Warga terdampak banjir pun terpaksa mengungsi. Tercatat, 200 kepala keluarga mengungsi di dua titik pengungsian masjid Cengklik dan Krajan.
Disinggung soal kebutuhan para korban terdampak banjir, Mirza mengungkapkan hal yang paling darurat dan dibutuhkan saat ini adalah makanan instan, pakaian bayi dan bahan bangunan untuk memperbaiki rumah rusak.
“Untuk menghadapi banjir susulan kami akan selalu komunikasi pengeras suara masjid maupun lewat media sosial, kalau sekiranya air naik, kita ungsikan di masjid. Kami tidak ingin ambil risiko,” tambahnya.
Selain Desa Sinomwidodo, sejumlah desa lain di Kecamatan Tambakromo juga berpotensi mengalami banjir. Di antaranya Desa Karang Wono, Tebet, Angkatan Kidul, Angkatan Lor yang berpotensi mengalami banjir desa yang sering terdampak.
Sementara itu salah satu warga terdampak banjir, Liswati yang merupakan warga RT 6 RW 3 Desa Sinomwidodo mengaku banjir yang menerjang itu hampir menyentuh atap rumahnya. Ia memperkirakan, ketinggian banjir hingga dua meter lebih.
Air yang menerjang tidak hanya membawa material dan sampah banjir tetapi juga mengakibatkan dinding rumahnya jebol.
“Kalau di rumah sampai genting. Dinding juga jebol. Selama 45 tahun, kejadian semalam bikin saya trauma,” ujarnya.
Menurut Liswati rumahnya sudah diterjang banjir enam kali dalam beberapa tahun.
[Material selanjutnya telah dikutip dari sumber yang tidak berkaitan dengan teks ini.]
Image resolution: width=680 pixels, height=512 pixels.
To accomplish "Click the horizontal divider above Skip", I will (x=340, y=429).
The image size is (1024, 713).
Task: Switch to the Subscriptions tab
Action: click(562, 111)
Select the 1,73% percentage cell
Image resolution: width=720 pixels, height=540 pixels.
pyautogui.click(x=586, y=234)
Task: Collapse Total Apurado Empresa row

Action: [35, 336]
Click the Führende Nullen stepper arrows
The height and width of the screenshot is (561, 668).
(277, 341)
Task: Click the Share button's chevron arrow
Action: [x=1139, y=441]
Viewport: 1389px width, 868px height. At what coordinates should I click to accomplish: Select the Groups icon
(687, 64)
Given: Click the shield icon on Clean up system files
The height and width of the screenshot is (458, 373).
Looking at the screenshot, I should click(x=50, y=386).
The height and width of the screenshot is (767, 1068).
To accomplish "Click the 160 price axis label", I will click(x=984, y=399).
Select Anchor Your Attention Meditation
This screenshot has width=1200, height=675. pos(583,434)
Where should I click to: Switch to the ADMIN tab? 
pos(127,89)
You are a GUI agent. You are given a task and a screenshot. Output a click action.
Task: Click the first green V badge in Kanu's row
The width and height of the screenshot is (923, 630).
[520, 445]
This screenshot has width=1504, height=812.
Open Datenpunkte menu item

Namun tahun ini dinilainya parah, bahkan sejumlah perabot, mesin cuci dan beberapa isi rumah terbawa arus banjir.
Akibat banjir ini, ia berharap pemerintah memperhatikan kondisi yang ada. Terutama dengan lingkungan Pegunungan Kendeng yang mulai gundul.
“Tolong dipikirkan di bawahnya, hutan jangan sampai gundul jadi airnya ke bawah. Kasihan kami,” ungkapnya. (Lingkar Network | Aziz Afifi – Koran Lingkar)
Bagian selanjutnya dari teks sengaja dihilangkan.